An 18% jump in average realizations (or the money made from each sale) from a year ago helped boost Ashok Leyland Ltd’s June quarter performance, compensating for a 10% dip in sales volumes during the quarter. The upshot was a 6% growth in revenue compared with the same period last year. That didn’t enthuse investors and the stock took a beating, closing about 4% lower.
Interest costs are clearly a concern; they rose nearly 70% from the year-ago period, mainly on account of higher working capital requirements. This is perhaps due to higher inventory of finished goods. Further, a change in accounting policy led to amortization of leased property, which was so far accounted for under the head “other expenditure”. So, while other expenditure was reduced, the same was charged under depreciation, which increased by 38%.
Also See | Left behind (Graphic)
Staff cost as a percentage of sales also increased. Higher interest and depreciation together hit net profit, which fell 30% from a year ago.
The Street is also worried about flattish realizations when compared with the preceding quarter and a 36% drop in volumes. The firm reiterated a drop in sales in the southern market, which has been its stronghold in the truck segment. A report by Angel Broking Ltd says, “During 1QFY2012 (quarter ended June), the company lost 500 basis points of market share in the medium and heavy commercial vehicle segment and its share currently stands at 22.2%.” One basis point is one-hundredth of a percentage point.
The question is: does this confirm the predicted slowdown in the trucks segment or does it reflect trying times for the firm in terms of competition? The fact that its competitor Tata Motors Ltd registered 8% growth in volumes in medium and heavy vehicles from a year ago suggests the latter is also a strong factor.

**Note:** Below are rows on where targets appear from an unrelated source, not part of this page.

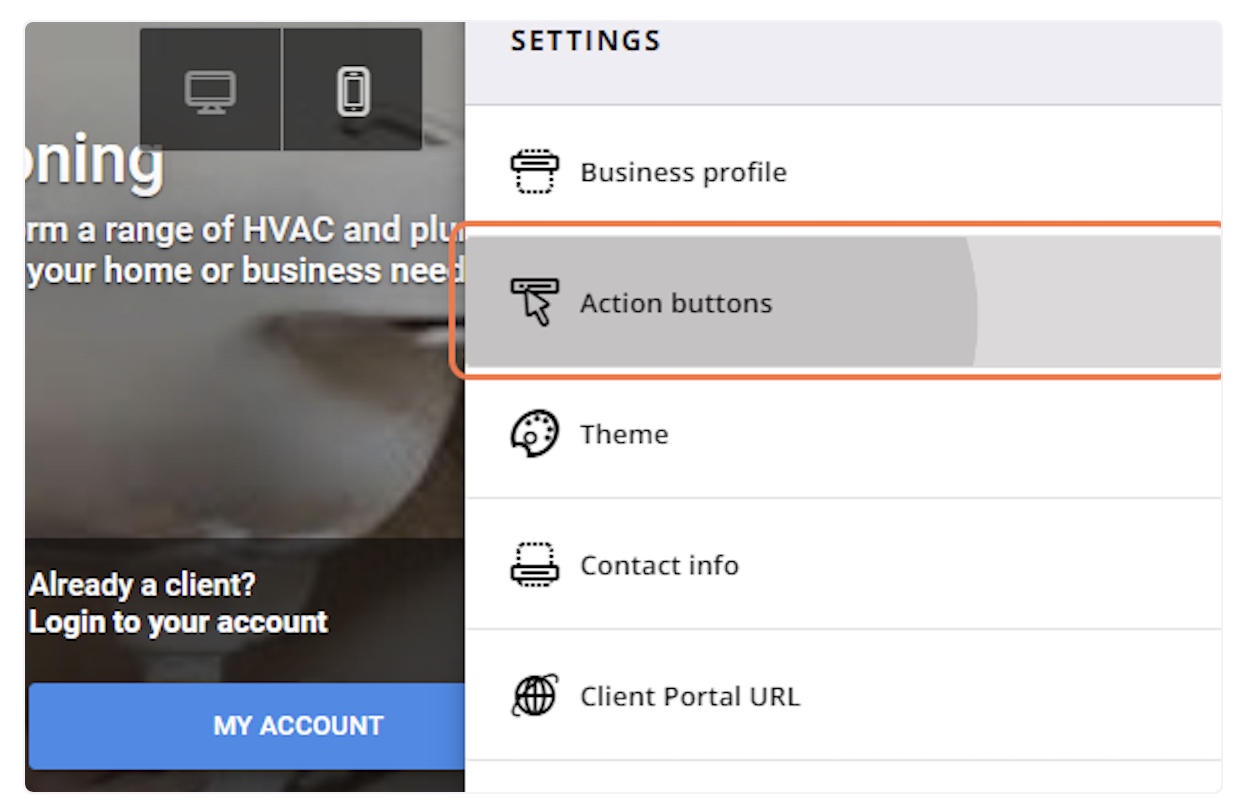Select the Action buttons menu label
The height and width of the screenshot is (812, 1258).
pos(676,303)
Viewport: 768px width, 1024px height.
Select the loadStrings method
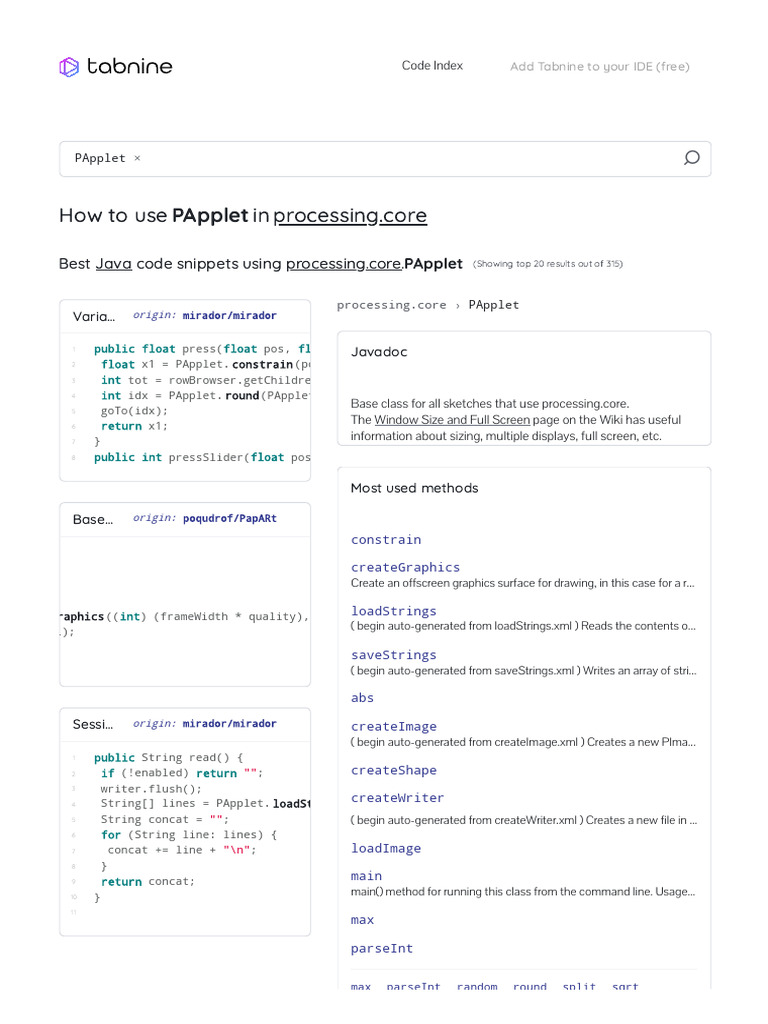(x=393, y=611)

Lower volumes also imply poor operating leverage. This is reflected in the steep drop of 390 basis points in operating profit margins from the preceding quarter.
The management expressed that rising fuel costs and interest rates, along with higher cost of ownership, softened demand in the June quarter. Relief came by way of a 30% jump in exports.
Ashok Leyland’s shares trade at Rs50.70 apiece on BSE. At its current market price, the stock is valued reasonably at around 10 times fiscal 2013 earnings. However, moderation in sales and the strain on its profitability is likely to tell on the stock.